Heimische Feuerwehrkameraden beenden Einsatz auf der Rax

In mühevoller Arbeit wurden der Boden händisch umgegraben, um Glutnester abzulöschen. Foto: BFV Liezen

Auch Spezialeinheiten des Bereichsfeuerwehrverbandes Liezen waren  im Einsatz bei den verheerenden Waldbränden im Rax-Gebiet.
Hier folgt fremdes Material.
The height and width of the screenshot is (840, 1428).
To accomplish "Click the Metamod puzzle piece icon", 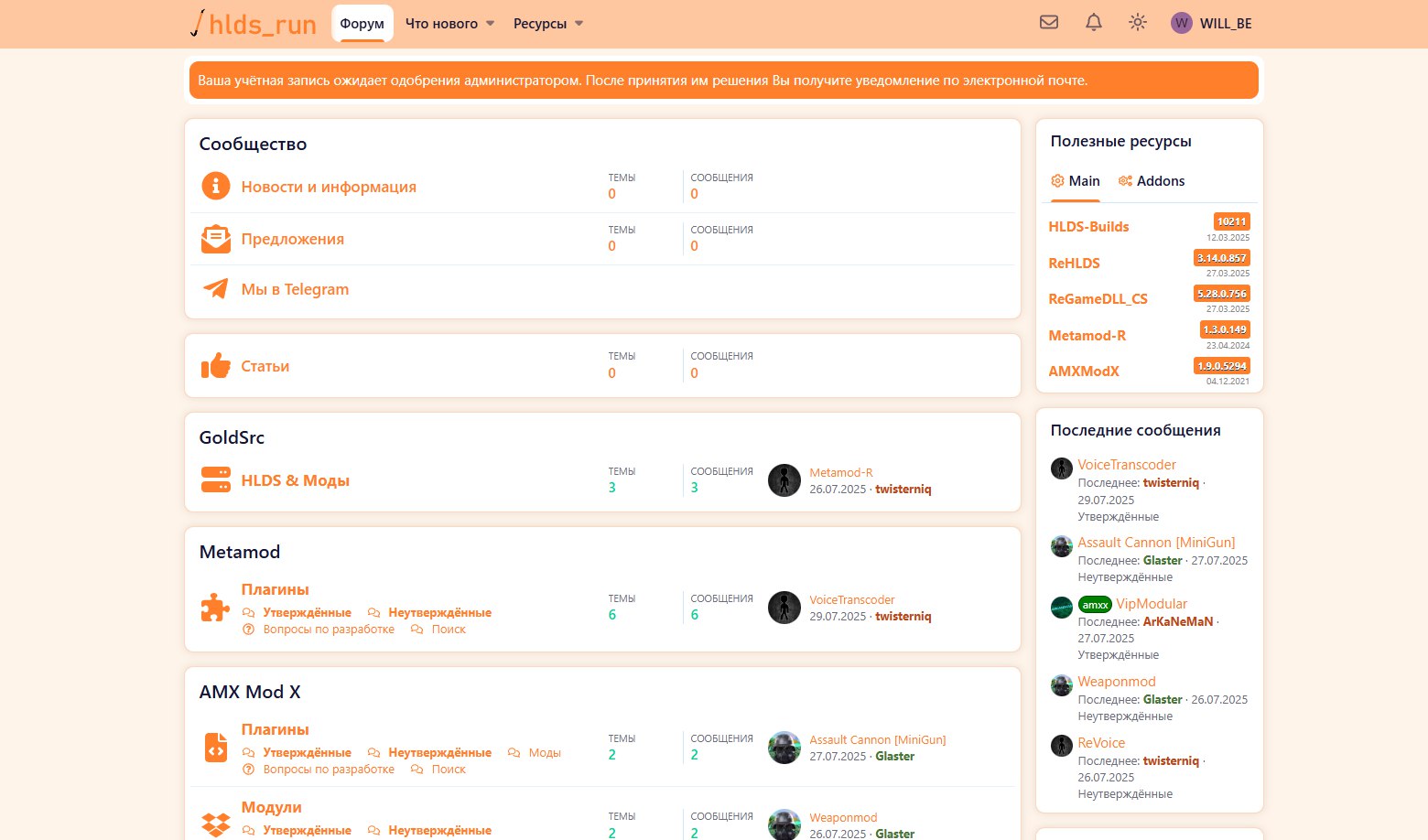I will (216, 608).
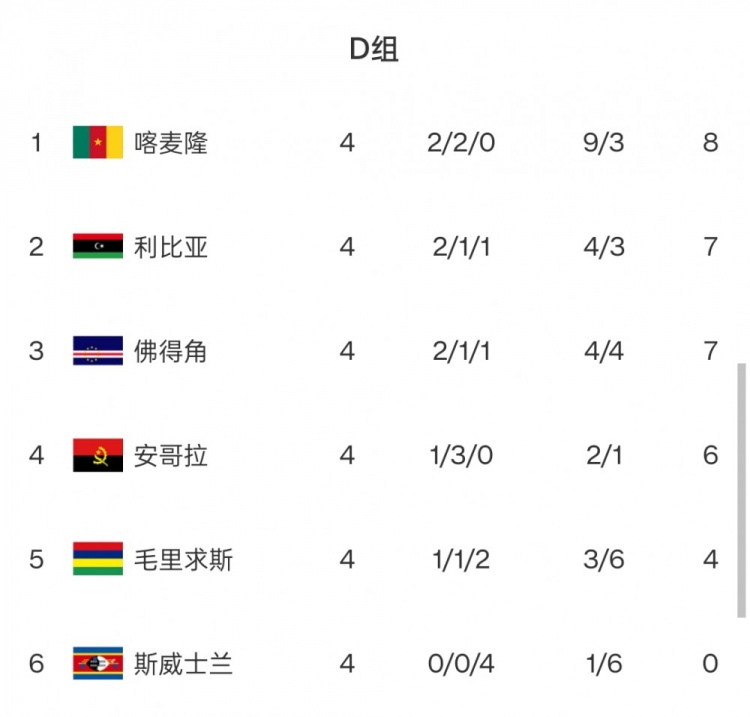The height and width of the screenshot is (717, 750).
Task: Select the 安哥拉 team name
Action: (171, 455)
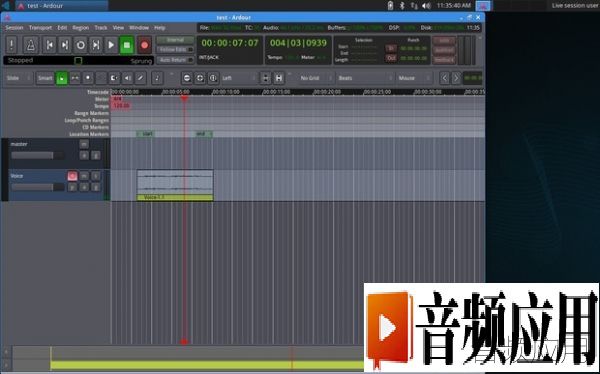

Sieben Flughelfer und zwei Flugeinweiser der Freiwilligen Feuerwehren Aigen im Ennstal, Admont und Hall bei Admont unterstützten bei der Bekämpfung des Feuers. Bereits Sonntag machte sich Bereichs-KHD-Beauftragter Thomas Fessl ein Bild der Lage. Im Gespräch mit dem „Ennstaler“ Dienstagabend erklärte er, dass der Einsatz für die Einsatzkräfte aus dem Bezirk Liezen vorläufig erledigt ist und die Kräfte abgezogen werden. Seiner Einschätzung nach wird der Gesamteinsatz noch bis Samstag oder Sonntag andauern. Insgesamt beteiligten sich rund 7.800 Personen an der Brandbekämpfung. Die Löscheinsätze, so Fessl, gestalteten sich aufgrund des steilen und unzugänglichen Geländes als äußerst schwierig. Der Wind fachte Glutnester immer wieder von Neuem an. Die Löschwasserversorgung erfolgt über Hubschrauber, zehn standen insgesamt im Einsatz, darunter auch Alouette III der Garnison Aigen im Ennstal. „Unsere Kameraden bringen viel Erfahrung bei Waldbränden mit – das wird hier sehr geschätzt“, so Fessl. Diese befüllten Löschwasserbehälter im Gelände, von wo aus die Bodenmannschaften mittels Tragkraftspritze mit mehreren D-Rohren die Brandbekämpfung durchführten bzw. ihre Bambi-Buckets füllten. Der Boden musste in mühevoller Arbeit händisch umgegraben werden, um Glutnester freizulegen und ablöschen zu können. Von steirischer Seite haben sich auch LBDS Erwin Grangl und Bereichsfeuerwehrkommandant OBR Reinhold Binder ein Bild vor Ort gemacht und lobten die geleistete Arbeit und gelebte Kameradschaft über die Bundesländergrenzen hinweg. Laut Oberbrandrat Binder leistete die Flugdienststaffel Nord mit ihrem enormen Pensum an Erfahrung bei Waldbränden im alpinen Bereich unvorstellbare und hochprofessionelle Arbeit an der Leistungsgrenze. Auch Fessl betont: „Es ist faszinierend für mich, dass wir es immer wieder schaffen, in der Arbeitszeit so viele Leute zusammenzubringen, die das unentgeltlich und freiwillig machen.“ Er lobte auch die perfekte Zusammenarbeit mit Einsatzkräften aus dem Ausland.